About 40% of the species are epiphytic. Epiphytes are not parasites and do not take nutrients from their hosts. Rather, they use the host plant for support.
There are now a large number of hybrids, some with spectacular blooms, others with strong fragrances and some with both. The floral emblem of Queensland is the Cooktown Orchid (Dendrobium bigibbum).
Chiloglottis trapeziformis or Broad-lip Bird Orchid is a small terrestrial orchid with flower stems to about 10cm tall. Each plant has a pair of opposite basal leaves. It produces purple and green flowers during September and November. It does best if grown in containers.
Corybas dilatatus, also known as Veined Helmet-orchid is also small and has veins on the labellum of the flower which end in small points to make a toothed margin. It likes a moist and sheltered situation. It is another that is best suited to container cultivation.
Cymbidium suave is suitable for container planting. It is an epiphyte which forms clumps but the division of the clumps for propagation is not always successful. It produces racemes of olive-green flowers from August to January. The flowers are highly fragrant.
There are a number of the Dendrobium genus that are suitable for cultivation in the home garden. Dendrobium bigibbum or Cooktown Orchid is the floral emblem of Queensland. It is variable species which forms slender clumps. The spectacular flowers appear mainly from March to July and can vary in colour from magenta, mauve, lilac or white.
Dendrobium falcorostrum or Beech Orchid is very popular as a cultivated orchid and does well as an epiphyte or in a container. It produces racemes of highly fragrant, white to cream flowers from August to November.
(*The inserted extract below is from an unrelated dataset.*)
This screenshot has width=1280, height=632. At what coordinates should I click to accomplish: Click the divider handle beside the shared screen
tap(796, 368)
Dendrobium kingianum or Pink Rock Orchid is adaptable and very common in domestic gardens. It grows well as an epiphyte or in a container. The flowers are usually pink but can be white, purple or various combinations. The main flowering period is from August to November.
Dendrobium tetragonum or Tree Spider-orchid is a very fragrant species with racemes of spider-like, green to yellowish flowers with reddish-purple markings. It flowers mainly from May to October. This epiphytic species is popular in cultivation but can be slow to establish after division or other disturbance.
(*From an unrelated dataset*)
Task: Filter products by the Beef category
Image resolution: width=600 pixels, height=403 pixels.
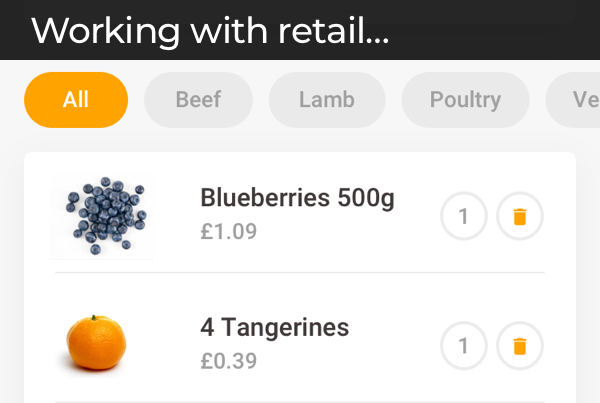Action: [x=198, y=100]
Diuris maculata is often called the Leopard Orchid as its yellow flower petals have many dark brown spots. It is a terrestrial orchid with flower stems to 0.5m tall. The flowers appear mainly from July to November. It is a striking orchid, suited to cultivation in containers.
Lipparis reflexa or Yellow Rock-orchid is a lithophyte. The racemes bear small, pale greenish-white to yellow-green flowers mainly from March to May. It is adaptable and suited to container planting.
Pterostylis curta or Blunt Greenhood is a small terrestrial orchid with a basal rosette of wavy edged leaves. It flowers from July to October, producing green flowers with red and brown markings. It needs protection from slugs and snails and does best in containers.
Epiphytes can be cultivated on tree trunks or grown on slabs of wood, or similar material. However they are used, they form an interesting addition to any garden.